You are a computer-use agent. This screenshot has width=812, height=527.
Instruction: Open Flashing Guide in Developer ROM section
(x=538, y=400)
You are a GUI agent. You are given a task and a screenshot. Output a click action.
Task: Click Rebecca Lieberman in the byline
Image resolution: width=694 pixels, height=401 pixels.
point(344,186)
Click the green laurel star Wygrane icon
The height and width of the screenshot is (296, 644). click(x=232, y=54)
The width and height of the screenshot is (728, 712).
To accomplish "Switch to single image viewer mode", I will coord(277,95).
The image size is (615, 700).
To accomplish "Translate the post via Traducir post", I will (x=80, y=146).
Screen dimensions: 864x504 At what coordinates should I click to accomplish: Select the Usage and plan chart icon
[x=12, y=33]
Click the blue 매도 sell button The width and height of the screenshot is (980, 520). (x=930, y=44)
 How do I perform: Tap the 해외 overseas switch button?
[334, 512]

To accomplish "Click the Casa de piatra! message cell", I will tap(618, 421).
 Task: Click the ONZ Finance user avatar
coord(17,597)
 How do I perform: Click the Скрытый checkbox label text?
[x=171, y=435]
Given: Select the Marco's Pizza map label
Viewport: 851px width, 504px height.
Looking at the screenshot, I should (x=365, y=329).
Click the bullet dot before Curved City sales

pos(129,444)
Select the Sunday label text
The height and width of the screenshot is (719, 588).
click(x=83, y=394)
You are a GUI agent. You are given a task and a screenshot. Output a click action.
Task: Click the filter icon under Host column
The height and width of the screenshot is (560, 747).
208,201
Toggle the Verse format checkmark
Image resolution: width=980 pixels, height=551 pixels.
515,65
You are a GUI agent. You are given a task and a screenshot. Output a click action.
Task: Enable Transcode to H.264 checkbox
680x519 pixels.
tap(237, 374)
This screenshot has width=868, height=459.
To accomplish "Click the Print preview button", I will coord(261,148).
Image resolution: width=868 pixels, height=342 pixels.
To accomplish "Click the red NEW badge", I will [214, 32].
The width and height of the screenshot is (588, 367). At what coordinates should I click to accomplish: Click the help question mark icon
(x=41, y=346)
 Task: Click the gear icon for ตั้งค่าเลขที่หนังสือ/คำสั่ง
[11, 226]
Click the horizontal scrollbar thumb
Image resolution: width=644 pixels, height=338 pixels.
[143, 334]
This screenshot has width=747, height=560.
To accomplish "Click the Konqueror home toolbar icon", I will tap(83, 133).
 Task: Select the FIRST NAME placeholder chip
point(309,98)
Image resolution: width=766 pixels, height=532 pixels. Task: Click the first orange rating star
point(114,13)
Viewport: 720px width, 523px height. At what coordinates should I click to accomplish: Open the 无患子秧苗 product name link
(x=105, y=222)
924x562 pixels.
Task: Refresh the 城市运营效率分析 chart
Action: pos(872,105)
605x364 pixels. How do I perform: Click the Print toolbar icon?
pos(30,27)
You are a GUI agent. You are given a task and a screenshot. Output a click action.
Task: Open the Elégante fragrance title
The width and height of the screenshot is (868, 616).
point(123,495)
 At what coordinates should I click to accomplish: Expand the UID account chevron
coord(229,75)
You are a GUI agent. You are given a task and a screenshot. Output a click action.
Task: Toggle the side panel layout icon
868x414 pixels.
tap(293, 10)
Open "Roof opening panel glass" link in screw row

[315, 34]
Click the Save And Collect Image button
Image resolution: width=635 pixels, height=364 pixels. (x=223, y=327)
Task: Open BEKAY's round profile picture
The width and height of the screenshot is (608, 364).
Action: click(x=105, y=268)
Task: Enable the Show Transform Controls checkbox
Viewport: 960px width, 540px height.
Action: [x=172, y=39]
────────────────
■ TASK STATEMENT: List the lines of the entries that include "This".

■ ANSWER SECTION:
You are a computer-use agent. This screenshot has width=812, height=527.
This screenshot has width=868, height=459.
This screenshot has width=747, height=560.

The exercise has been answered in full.